Task ▸ Render every row below as a Markdown table with two columns, No. and Text. Number the rows in order and leave out the blank lines.

Supplied entries ▸
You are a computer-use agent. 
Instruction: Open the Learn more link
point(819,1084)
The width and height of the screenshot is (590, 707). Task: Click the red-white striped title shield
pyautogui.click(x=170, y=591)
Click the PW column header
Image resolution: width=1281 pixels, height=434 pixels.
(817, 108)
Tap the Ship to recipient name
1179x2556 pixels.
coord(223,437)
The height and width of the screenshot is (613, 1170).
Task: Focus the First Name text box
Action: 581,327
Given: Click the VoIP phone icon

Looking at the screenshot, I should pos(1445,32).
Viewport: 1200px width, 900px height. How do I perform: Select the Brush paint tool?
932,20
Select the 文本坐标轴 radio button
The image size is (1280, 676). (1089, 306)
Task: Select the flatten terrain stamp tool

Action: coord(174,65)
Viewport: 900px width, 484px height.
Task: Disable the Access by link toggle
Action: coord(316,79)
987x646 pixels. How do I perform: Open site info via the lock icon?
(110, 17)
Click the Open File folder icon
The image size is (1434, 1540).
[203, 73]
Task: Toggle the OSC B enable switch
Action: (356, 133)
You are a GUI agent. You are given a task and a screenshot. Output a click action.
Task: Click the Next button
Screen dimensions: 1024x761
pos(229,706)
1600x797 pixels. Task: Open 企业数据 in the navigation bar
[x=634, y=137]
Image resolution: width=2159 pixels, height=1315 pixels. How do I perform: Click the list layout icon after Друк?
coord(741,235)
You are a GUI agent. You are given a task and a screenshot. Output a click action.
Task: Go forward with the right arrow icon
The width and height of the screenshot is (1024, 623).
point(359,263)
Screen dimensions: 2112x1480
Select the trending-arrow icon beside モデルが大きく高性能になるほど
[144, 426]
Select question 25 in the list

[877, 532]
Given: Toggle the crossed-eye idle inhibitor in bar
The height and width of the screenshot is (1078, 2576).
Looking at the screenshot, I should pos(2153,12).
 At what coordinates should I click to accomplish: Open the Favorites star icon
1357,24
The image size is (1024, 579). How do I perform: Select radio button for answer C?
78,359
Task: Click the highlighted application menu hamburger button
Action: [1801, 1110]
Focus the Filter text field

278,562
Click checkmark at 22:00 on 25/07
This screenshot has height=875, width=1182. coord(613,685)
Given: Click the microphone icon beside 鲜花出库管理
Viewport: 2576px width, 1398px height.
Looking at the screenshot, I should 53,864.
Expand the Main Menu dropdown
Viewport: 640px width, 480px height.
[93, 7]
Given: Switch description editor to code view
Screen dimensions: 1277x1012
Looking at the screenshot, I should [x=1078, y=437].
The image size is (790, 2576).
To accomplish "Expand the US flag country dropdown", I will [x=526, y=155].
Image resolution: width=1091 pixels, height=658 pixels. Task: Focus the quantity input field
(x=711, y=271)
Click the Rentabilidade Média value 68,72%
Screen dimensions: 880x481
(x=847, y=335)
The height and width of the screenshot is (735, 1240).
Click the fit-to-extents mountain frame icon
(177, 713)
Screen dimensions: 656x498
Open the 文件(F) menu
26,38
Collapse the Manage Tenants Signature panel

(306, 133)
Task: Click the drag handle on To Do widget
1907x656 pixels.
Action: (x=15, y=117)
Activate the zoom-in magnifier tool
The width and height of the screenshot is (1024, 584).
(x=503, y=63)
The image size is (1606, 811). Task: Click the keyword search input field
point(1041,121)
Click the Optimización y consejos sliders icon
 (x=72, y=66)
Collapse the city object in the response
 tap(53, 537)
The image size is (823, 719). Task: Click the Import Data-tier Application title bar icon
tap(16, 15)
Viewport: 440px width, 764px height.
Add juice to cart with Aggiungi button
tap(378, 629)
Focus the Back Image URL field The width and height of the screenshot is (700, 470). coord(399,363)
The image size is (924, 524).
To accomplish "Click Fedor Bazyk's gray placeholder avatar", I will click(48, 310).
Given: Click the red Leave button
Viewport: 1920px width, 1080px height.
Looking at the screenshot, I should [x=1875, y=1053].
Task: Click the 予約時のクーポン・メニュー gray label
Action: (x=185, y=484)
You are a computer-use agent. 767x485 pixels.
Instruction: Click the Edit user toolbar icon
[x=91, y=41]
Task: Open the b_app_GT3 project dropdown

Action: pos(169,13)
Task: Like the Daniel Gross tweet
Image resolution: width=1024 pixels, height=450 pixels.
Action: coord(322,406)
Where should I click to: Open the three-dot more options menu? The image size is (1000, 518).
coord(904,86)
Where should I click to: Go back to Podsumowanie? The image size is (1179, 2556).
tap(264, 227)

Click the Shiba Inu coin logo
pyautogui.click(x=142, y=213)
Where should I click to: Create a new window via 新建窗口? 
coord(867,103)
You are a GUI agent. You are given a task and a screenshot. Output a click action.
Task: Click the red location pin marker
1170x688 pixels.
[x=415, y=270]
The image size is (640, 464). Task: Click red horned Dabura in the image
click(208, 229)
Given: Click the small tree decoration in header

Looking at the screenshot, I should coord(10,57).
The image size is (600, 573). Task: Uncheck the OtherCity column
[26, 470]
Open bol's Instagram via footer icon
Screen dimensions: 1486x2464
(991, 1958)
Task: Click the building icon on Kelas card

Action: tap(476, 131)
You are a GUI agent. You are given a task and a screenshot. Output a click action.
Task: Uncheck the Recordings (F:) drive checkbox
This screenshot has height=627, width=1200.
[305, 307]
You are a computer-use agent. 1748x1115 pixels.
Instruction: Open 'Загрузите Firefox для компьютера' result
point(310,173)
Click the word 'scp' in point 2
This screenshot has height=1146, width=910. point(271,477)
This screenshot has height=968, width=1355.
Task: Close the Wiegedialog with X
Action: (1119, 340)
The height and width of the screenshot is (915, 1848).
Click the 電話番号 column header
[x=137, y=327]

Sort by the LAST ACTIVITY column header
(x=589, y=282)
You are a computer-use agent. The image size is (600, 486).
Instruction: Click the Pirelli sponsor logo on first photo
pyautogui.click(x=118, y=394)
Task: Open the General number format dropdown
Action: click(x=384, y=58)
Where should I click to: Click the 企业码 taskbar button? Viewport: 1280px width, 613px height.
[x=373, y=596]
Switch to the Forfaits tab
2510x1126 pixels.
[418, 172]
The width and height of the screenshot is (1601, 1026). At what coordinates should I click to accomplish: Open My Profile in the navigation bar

Written answer ▸
| No. | Text |
|---|---|
| 1 | You are a computer-use agent.  |
| 2 | Instruction: Open the Learn more link |
| 3 | point(819,1084) |
| 4 | The width and height of the screenshot is (590, 707). Task: Click the red-white striped title shield |
| 5 | pyautogui.click(x=170, y=591) |
| 6 | Click the PW column header |
| 7 | Image resolution: width=1281 pixels, height=434 pixels. |
| 8 | (817, 108) |
| 9 | Tap the Ship to recipient name |
| 10 | 1179x2556 pixels. |
| 11 | coord(223,437) |
| 12 | The height and width of the screenshot is (613, 1170). |
| 13 | Task: Focus the First Name text box |
| 14 | Action: 581,327 |
| 15 | Given: Click the VoIP phone icon |
| 16 | Looking at the screenshot, I should pos(1445,32). |
| 17 | Viewport: 1200px width, 900px height. How do I perform: Select the Brush paint tool? |
| 18 | 932,20 |
| 19 | Select the 文本坐标轴 radio button |
| 20 | The image size is (1280, 676). (1089, 306) |
| 21 | Task: Select the flatten terrain stamp tool |
| 22 | Action: coord(174,65) |
| 23 | Viewport: 900px width, 484px height. |
| 24 | Task: Disable the Access by link toggle |
| 25 | Action: coord(316,79) |
| 26 | 987x646 pixels. How do I perform: Open site info via the lock icon? |
| 27 | (110, 17) |
| 28 | Click the Open File folder icon |
| 29 | The image size is (1434, 1540). |
| 30 | [203, 73] |
| 31 | Task: Toggle the OSC B enable switch |
| 32 | Action: (356, 133) |
| 33 | You are a GUI agent. You are given a task and a screenshot. Output a click action. |
| 34 | Task: Click the Next button |
| 35 | Screen dimensions: 1024x761 |
| 36 | pos(229,706) |
| 37 | 1600x797 pixels. Task: Open 企业数据 in the navigation bar |
| 38 | [x=634, y=137] |
| 39 | Image resolution: width=2159 pixels, height=1315 pixels. How do I perform: Click the list layout icon after Друк? |
| 40 | coord(741,235) |
| 41 | You are a GUI agent. You are given a task and a screenshot. Output a click action. |
| 42 | Task: Go forward with the right arrow icon |
| 43 | The width and height of the screenshot is (1024, 623). |
| 44 | point(359,263) |
| 45 | Screen dimensions: 2112x1480 |
| 46 | Select the trending-arrow icon beside モデルが大きく高性能になるほど |
| 47 | [144, 426] |
| 48 | Select question 25 in the list |
| 49 | [877, 532] |
| 50 | Given: Toggle the crossed-eye idle inhibitor in bar |
| 51 | The height and width of the screenshot is (1078, 2576). |
| 52 | Looking at the screenshot, I should pos(2153,12). |
| 53 |  At what coordinates should I click to accomplish: Open the Favorites star icon |
| 54 | 1357,24 |
| 55 | The image size is (1024, 579). How do I perform: Select radio button for answer C? |
| 56 | 78,359 |
| 57 | Task: Click the highlighted application menu hamburger button |
| 58 | Action: [1801, 1110] |
| 59 | Focus the Filter text field |
| 60 | 278,562 |
| 61 | Click checkmark at 22:00 on 25/07 |
| 62 | This screenshot has height=875, width=1182. coord(613,685) |
| 63 | Given: Click the microphone icon beside 鲜花出库管理 |
| 64 | Viewport: 2576px width, 1398px height. |
| 65 | Looking at the screenshot, I should 53,864. |
| 66 | Expand the Main Menu dropdown |
| 67 | Viewport: 640px width, 480px height. |
| 68 | [93, 7] |
| 69 | Given: Switch description editor to code view |
| 70 | Screen dimensions: 1277x1012 |
| 71 | Looking at the screenshot, I should [x=1078, y=437]. |
| 72 | The image size is (790, 2576). |
| 73 | To accomplish "Expand the US flag country dropdown", I will [x=526, y=155]. |
| 74 | Image resolution: width=1091 pixels, height=658 pixels. Task: Focus the quantity input field |
| 75 | (x=711, y=271) |
| 76 | Click the Rentabilidade Média value 68,72% |
| 77 | Screen dimensions: 880x481 |
| 78 | (x=847, y=335) |
| 79 | The height and width of the screenshot is (735, 1240). |
| 80 | Click the fit-to-extents mountain frame icon |
| 81 | (177, 713) |
| 82 | Screen dimensions: 656x498 |
| 83 | Open the 文件(F) menu |
| 84 | 26,38 |
| 85 | Collapse the Manage Tenants Signature panel |
| 86 | (306, 133) |
| 87 | Task: Click the drag handle on To Do widget |
| 88 | 1907x656 pixels. |
| 89 | Action: (x=15, y=117) |
| 90 | Activate the zoom-in magnifier tool |
| 91 | The width and height of the screenshot is (1024, 584). |
| 92 | (x=503, y=63) |
| 93 | The image size is (1606, 811). Task: Click the keyword search input field |
| 94 | point(1041,121) |
| 95 | Click the Optimización y consejos sliders icon |
| 96 |  (x=72, y=66) |
| 97 | Collapse the city object in the response |
| 98 |  tap(53, 537) |
| 99 | The image size is (823, 719). Task: Click the Import Data-tier Application title bar icon |
| 100 | tap(16, 15) |
| 101 | Viewport: 440px width, 764px height. |
| 102 | Add juice to cart with Aggiungi button |
| 103 | tap(378, 629) |
| 104 | Focus the Back Image URL field The width and height of the screenshot is (700, 470). coord(399,363) |
| 105 | The image size is (924, 524). |
| 106 | To accomplish "Click Fedor Bazyk's gray placeholder avatar", I will click(48, 310). |
| 107 | Given: Click the red Leave button |
| 108 | Viewport: 1920px width, 1080px height. |
| 109 | Looking at the screenshot, I should [x=1875, y=1053]. |
| 110 | Task: Click the 予約時のクーポン・メニュー gray label |
| 111 | Action: (x=185, y=484) |
| 112 | You are a computer-use agent. 767x485 pixels. |
| 113 | Instruction: Click the Edit user toolbar icon |
| 114 | [x=91, y=41] |
| 115 | Task: Open the b_app_GT3 project dropdown |
| 116 | Action: pos(169,13) |
| 117 | Task: Like the Daniel Gross tweet |
| 118 | Image resolution: width=1024 pixels, height=450 pixels. |
| 119 | Action: coord(322,406) |
| 120 | Where should I click to: Open the three-dot more options menu? The image size is (1000, 518). |
| 121 | coord(904,86) |
| 122 | Where should I click to: Go back to Podsumowanie? The image size is (1179, 2556). |
| 123 | tap(264, 227) |
| 124 | Click the Shiba Inu coin logo |
| 125 | pyautogui.click(x=142, y=213) |
| 126 | Where should I click to: Create a new window via 新建窗口?  |
| 127 | coord(867,103) |
| 128 | You are a GUI agent. You are given a task and a screenshot. Output a click action. |
| 129 | Task: Click the red location pin marker |
| 130 | 1170x688 pixels. |
| 131 | [x=415, y=270] |
| 132 | The image size is (640, 464). Task: Click red horned Dabura in the image |
| 133 | click(208, 229) |
| 134 | Given: Click the small tree decoration in header |
| 135 | Looking at the screenshot, I should coord(10,57). |
| 136 | The image size is (600, 573). Task: Uncheck the OtherCity column |
| 137 | [26, 470] |
| 138 | Open bol's Instagram via footer icon |
| 139 | Screen dimensions: 1486x2464 |
| 140 | (991, 1958) |
| 141 | Task: Click the building icon on Kelas card |
| 142 | Action: tap(476, 131) |
| 143 | You are a GUI agent. You are given a task and a screenshot. Output a click action. |
| 144 | Task: Uncheck the Recordings (F:) drive checkbox |
| 145 | This screenshot has height=627, width=1200. |
| 146 | [305, 307] |
| 147 | You are a computer-use agent. 1748x1115 pixels. |
| 148 | Instruction: Open 'Загрузите Firefox для компьютера' result |
| 149 | point(310,173) |
| 150 | Click the word 'scp' in point 2 |
| 151 | This screenshot has height=1146, width=910. point(271,477) |
| 152 | This screenshot has height=968, width=1355. |
| 153 | Task: Close the Wiegedialog with X |
| 154 | Action: (1119, 340) |
| 155 | The height and width of the screenshot is (915, 1848). |
| 156 | Click the 電話番号 column header |
| 157 | [x=137, y=327] |
| 158 | Sort by the LAST ACTIVITY column header |
| 159 | (x=589, y=282) |
| 160 | You are a computer-use agent. The image size is (600, 486). |
| 161 | Instruction: Click the Pirelli sponsor logo on first photo |
| 162 | pyautogui.click(x=118, y=394) |
| 163 | Task: Open the General number format dropdown |
| 164 | Action: click(x=384, y=58) |
| 165 | Where should I click to: Click the 企业码 taskbar button? Viewport: 1280px width, 613px height. |
| 166 | [x=373, y=596] |
| 167 | Switch to the Forfaits tab |
| 168 | 2510x1126 pixels. |
| 169 | [418, 172] |
| 170 | The width and height of the screenshot is (1601, 1026). At what coordinates should I click to accomplish: Open My Profile in the navigation bar |